GCRME Session Shares About Advanced Stroke Life Support (ASLS) program: In the US about 610,000 new strokes occur every year and in China, stroke is the leading cause of death. Rapid intervention not only save lives but prevents life transforming disability. Physiologically, the goal of rapid intervention is to save the penumbra of cells surrounding the main stroke and restore circulation (oxygen supply) to still viable cells. Dr. Ivette Motola of the Michael S. Gordon Center for Simulation and Innovation in Medical Education presented the center’s Advanced Stroke Life Support (ASLS) program and shared examples of how standardized patients can be used to mimic stroke patients.
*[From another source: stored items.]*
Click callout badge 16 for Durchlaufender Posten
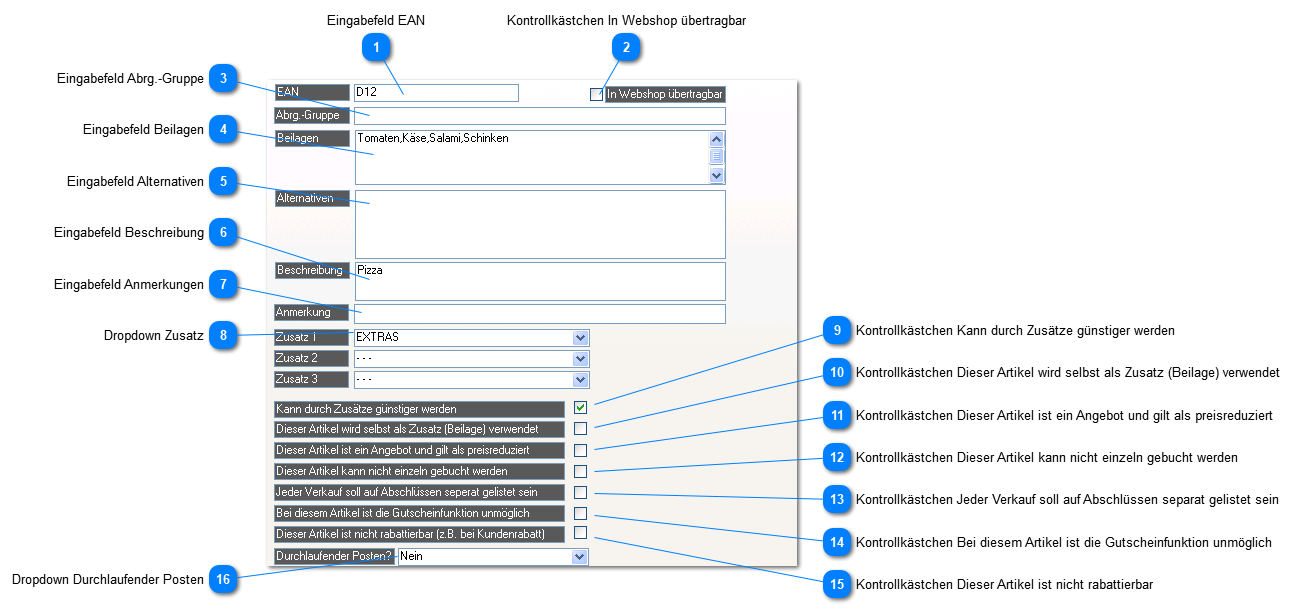This screenshot has width=1296, height=609. [224, 579]
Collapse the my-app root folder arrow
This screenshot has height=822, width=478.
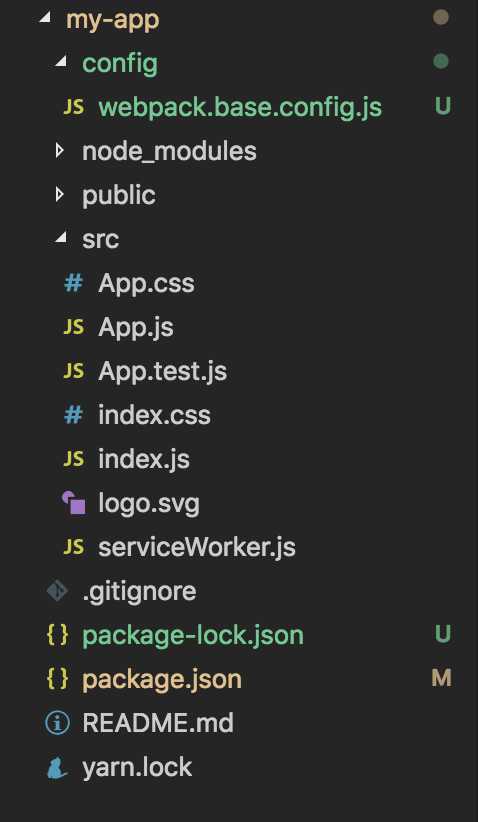coord(46,18)
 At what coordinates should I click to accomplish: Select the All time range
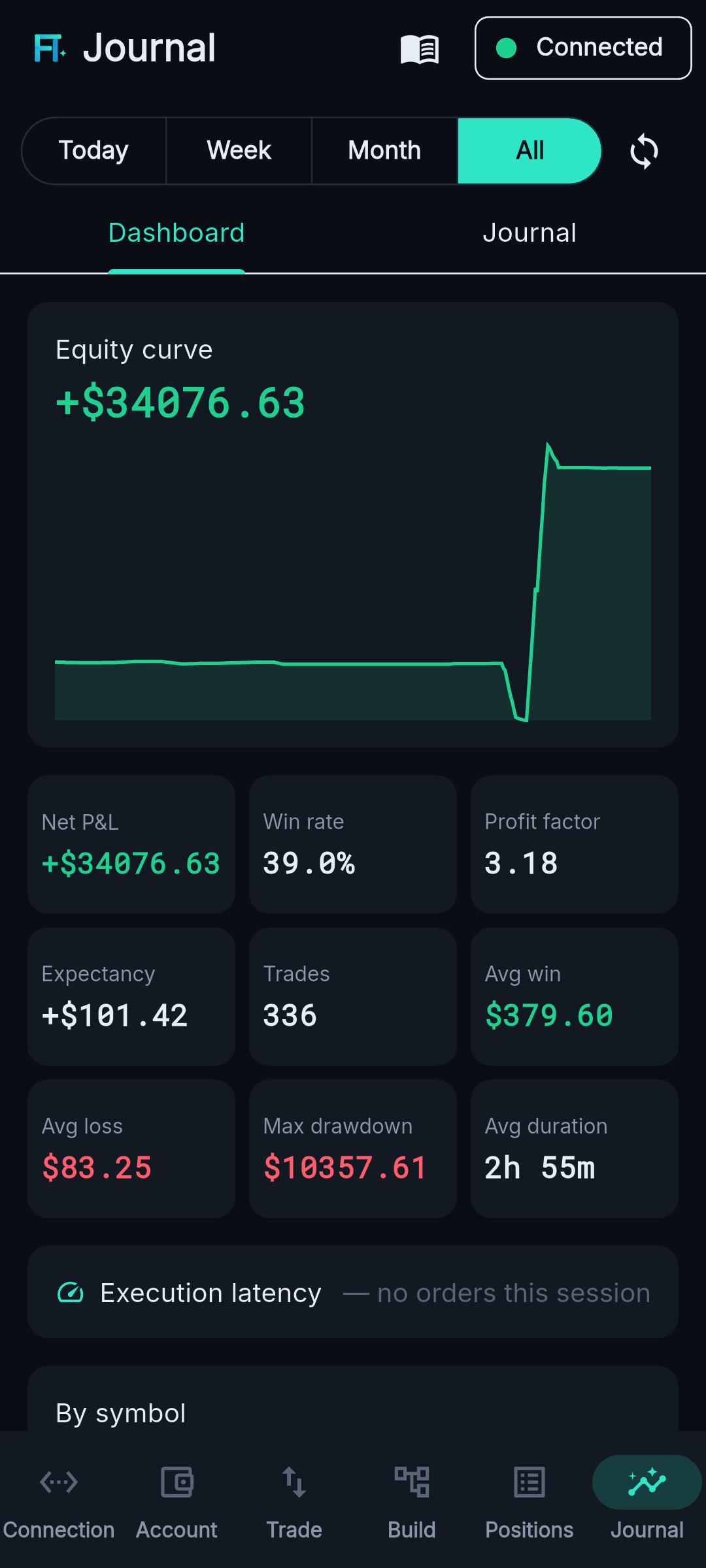[530, 151]
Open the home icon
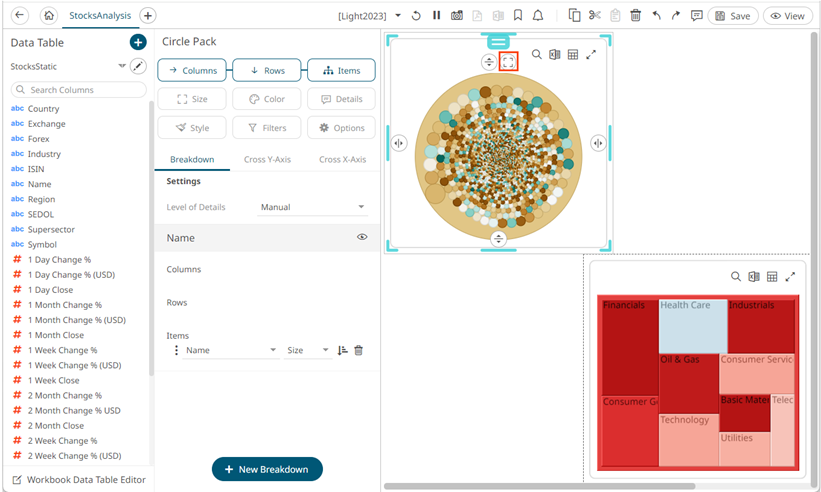The image size is (821, 492). pos(48,16)
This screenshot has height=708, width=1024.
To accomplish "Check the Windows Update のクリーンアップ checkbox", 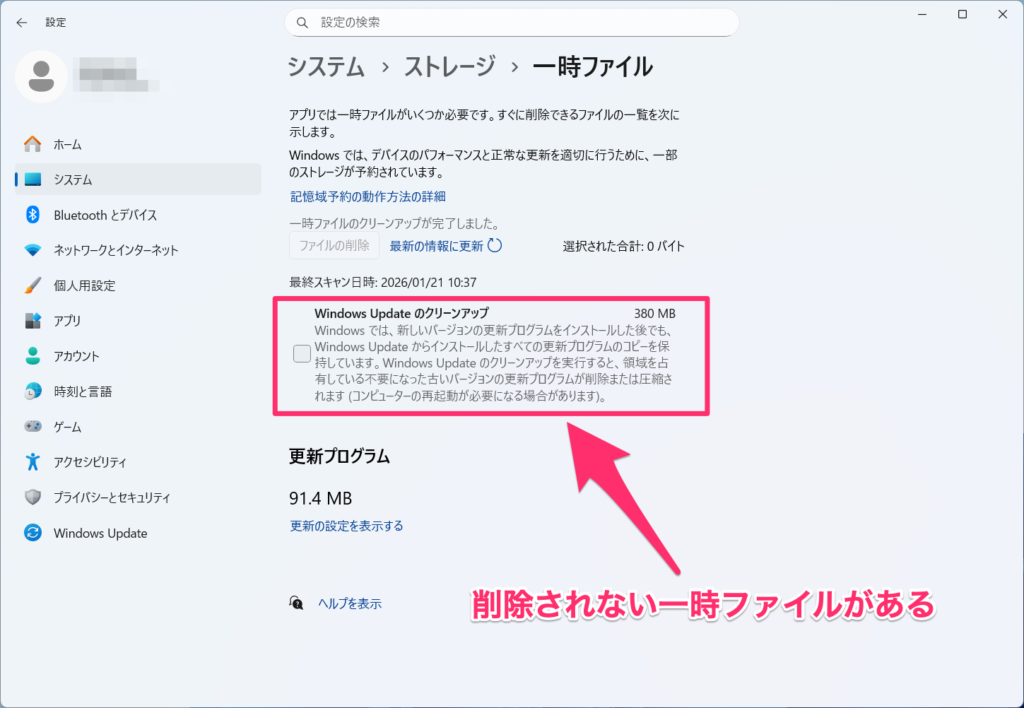I will [x=301, y=353].
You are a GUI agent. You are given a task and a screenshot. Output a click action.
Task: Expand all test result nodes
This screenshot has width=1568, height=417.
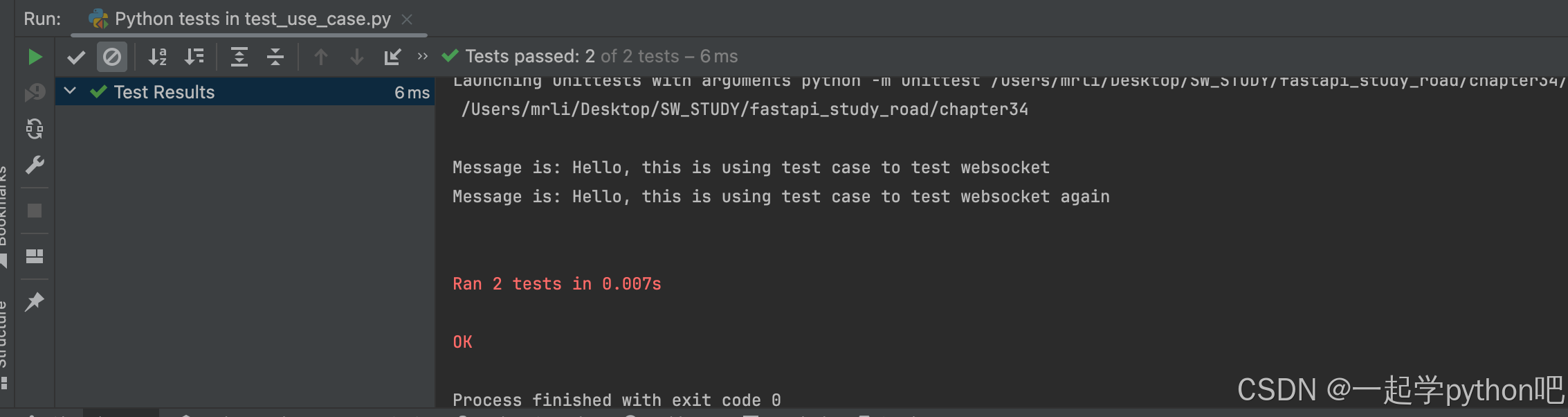click(x=239, y=57)
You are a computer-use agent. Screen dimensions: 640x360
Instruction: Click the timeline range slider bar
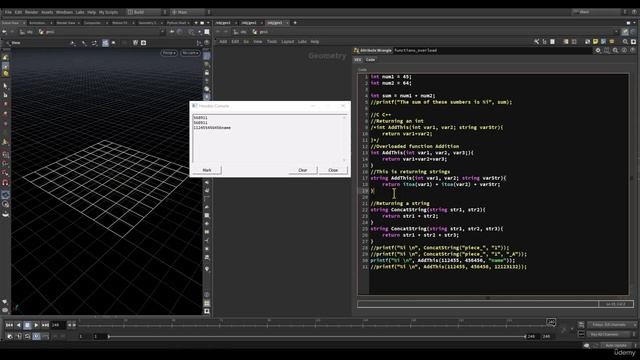coord(316,336)

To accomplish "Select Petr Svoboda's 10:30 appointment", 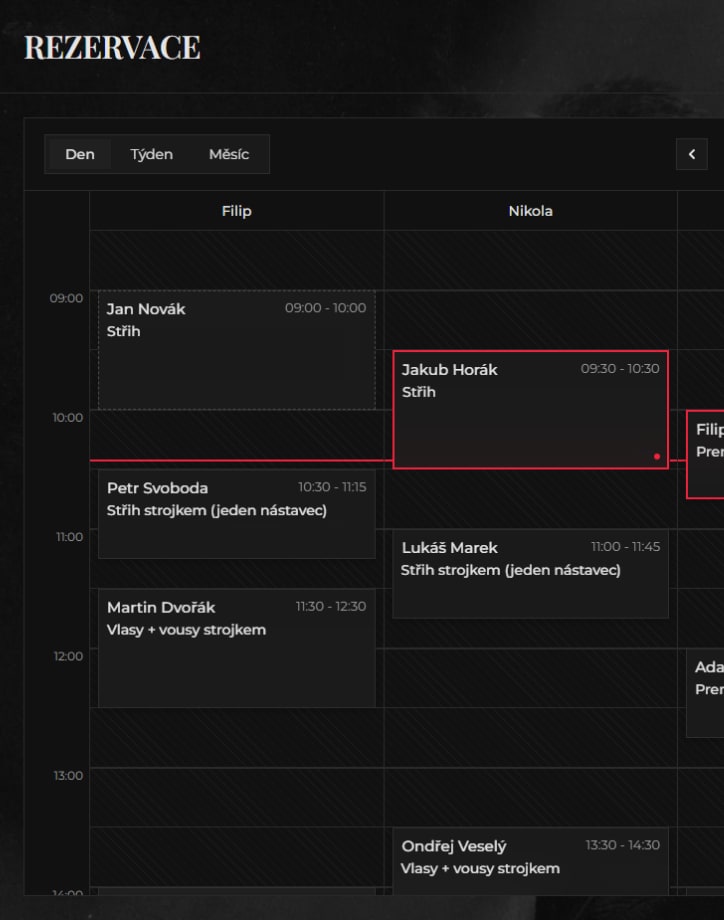I will point(236,514).
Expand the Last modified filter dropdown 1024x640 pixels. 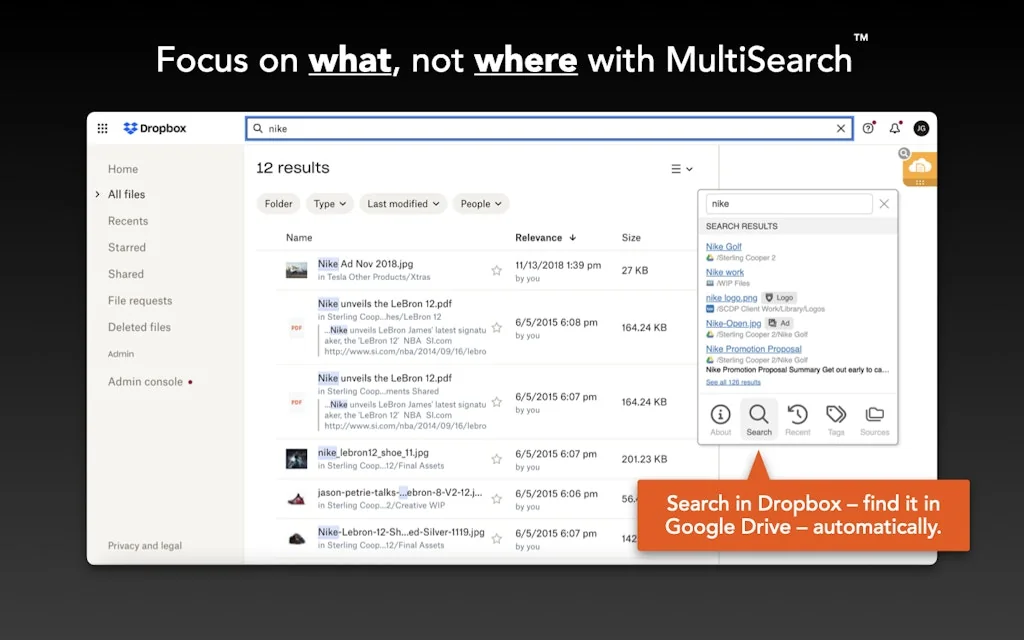pyautogui.click(x=403, y=204)
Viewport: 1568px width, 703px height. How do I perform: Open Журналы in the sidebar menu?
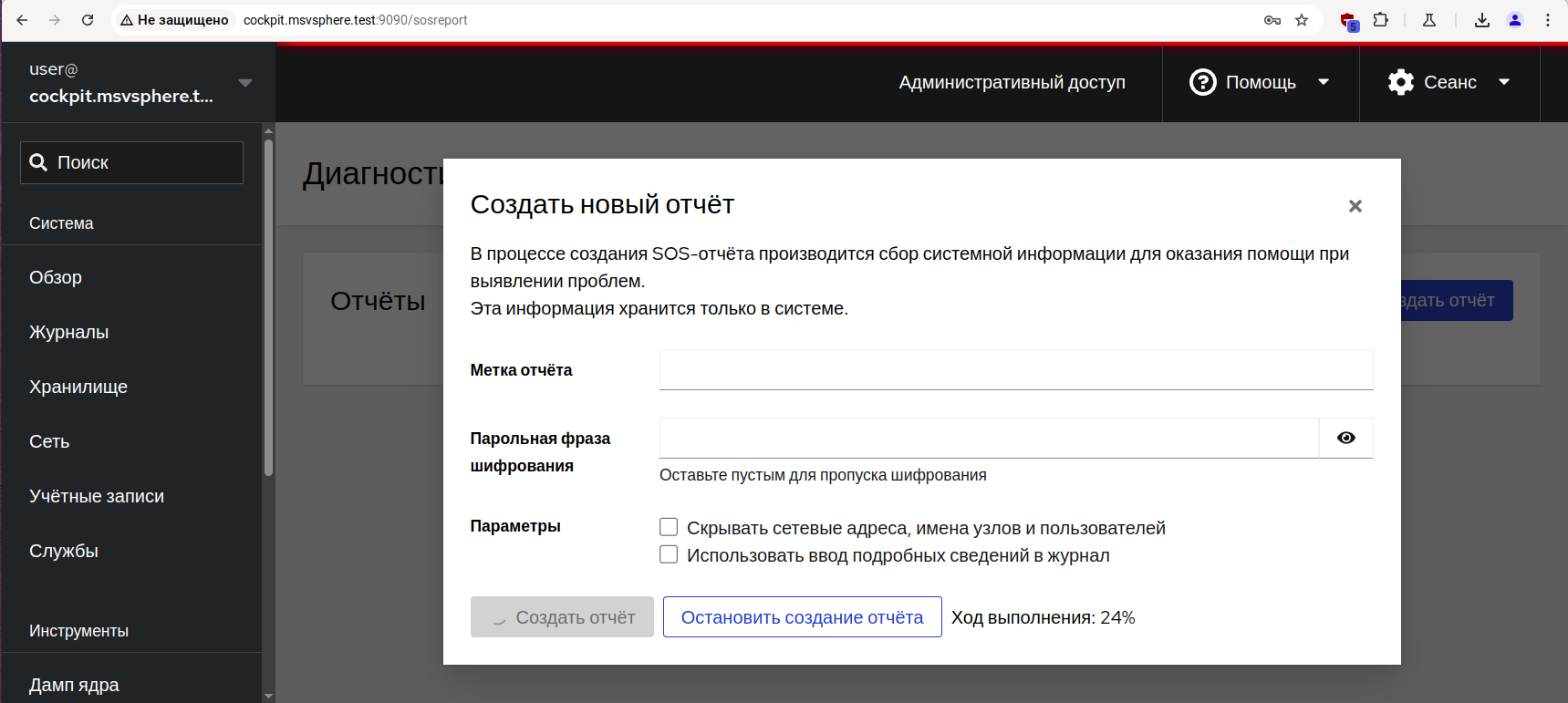coord(69,332)
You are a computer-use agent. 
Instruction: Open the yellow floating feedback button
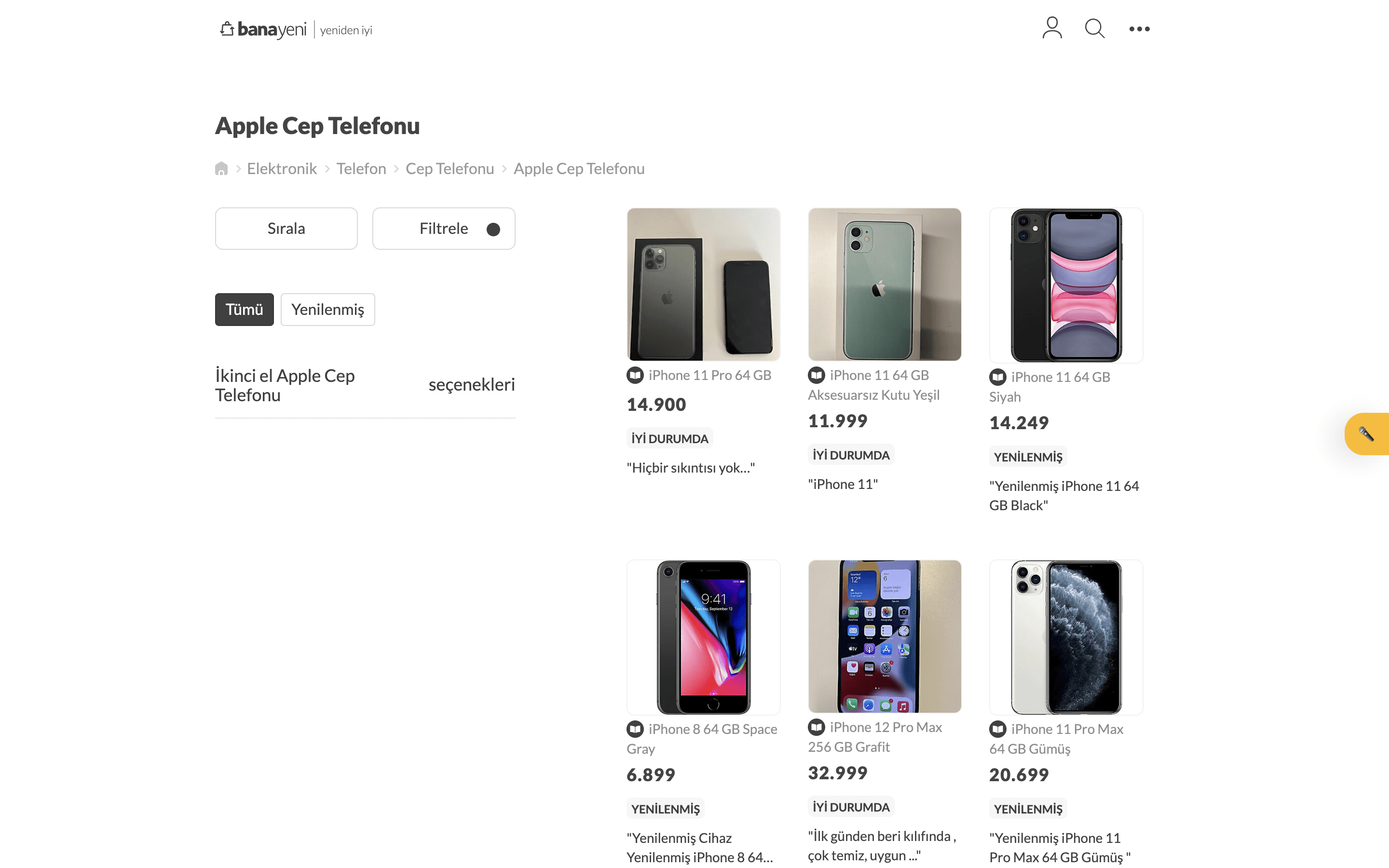(x=1366, y=434)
The program was developed in 1998, is nationally accredited and meets the training requirement for designated Stroke Center certification. Currently there 127 training centers and 1262 certified instructors. The protocol is updated every 5 years with the next update occurring later this year (2020). A key feature of the ASLS curriculum is hands-on skills training, during which instructors simulate stroke syndromes, and learners perform the MEND Examination, a unique neurologic assessment tool developed with the course. Computer-based multimedia skills training, interactive discussions, and didactic sessions are also components of the curriculum.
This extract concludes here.